Может ли палачом стать больной, слабосильный, с надорванным зрением человек? Нынче – наверное… У больного более богатая фантазия, есть туманное мечтание всех уравнять. Зачем ему здоровье, верно? Не кнутом махать… Но прежде, три века назад – нет, нет… У того палача рожа должна была пылать как зарево, волосатые ручищи как весла, ноги – бревна, в загривке, в покатости плеч – воловье, тупое, с податливой ложбинкой для ярма. Лишь мясной, толстокожий человек записывается в палачи, ему радостно от кровавой работы вырывать ноздри, припечатывать огнем пятки, обрезать уши, с хрустом ломать суставы; да мало ли на свете придумано мук для ближнего брата своего?
Нет-нет… Я не знаю еще, каков был государь, но уже творю палача. А каков властитель, таков и подручник его, душегуб.
Днем с приокских лугов вернулись сеноставы. Далеко за борами, на запольках был слышен их песенный, разбродный воп. Нынче по жаре с сенами скоро управились, рано кончилась мужицкая давножданная таборная воля, о которой так мечталось в скучную зиму.
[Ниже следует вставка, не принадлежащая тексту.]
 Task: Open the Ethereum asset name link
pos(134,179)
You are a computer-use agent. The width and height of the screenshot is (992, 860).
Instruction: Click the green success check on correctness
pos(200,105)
От жен вдалеке, две недели сами по себе, без сурового бабьего надзора, мяса каждый день котел – ешь не хочу, сена машину загонят – вот и вино, хоть по самую завязку пей, сколько душа принимает. Кто и падает тут же в копнушку, не добравшись до лежбища; иные, сбившись у высокого костра, до полуночи горланят, не щадя глотки и почитая сумятицу криков за стройный глубокомысленный разговор (страсть как любят на Руси поговорить «за жизнь»), а после расползутся по брезентовым шалашам, больше смахивающим на норы, чтобы забыться во хмелю до бригадовой побудки.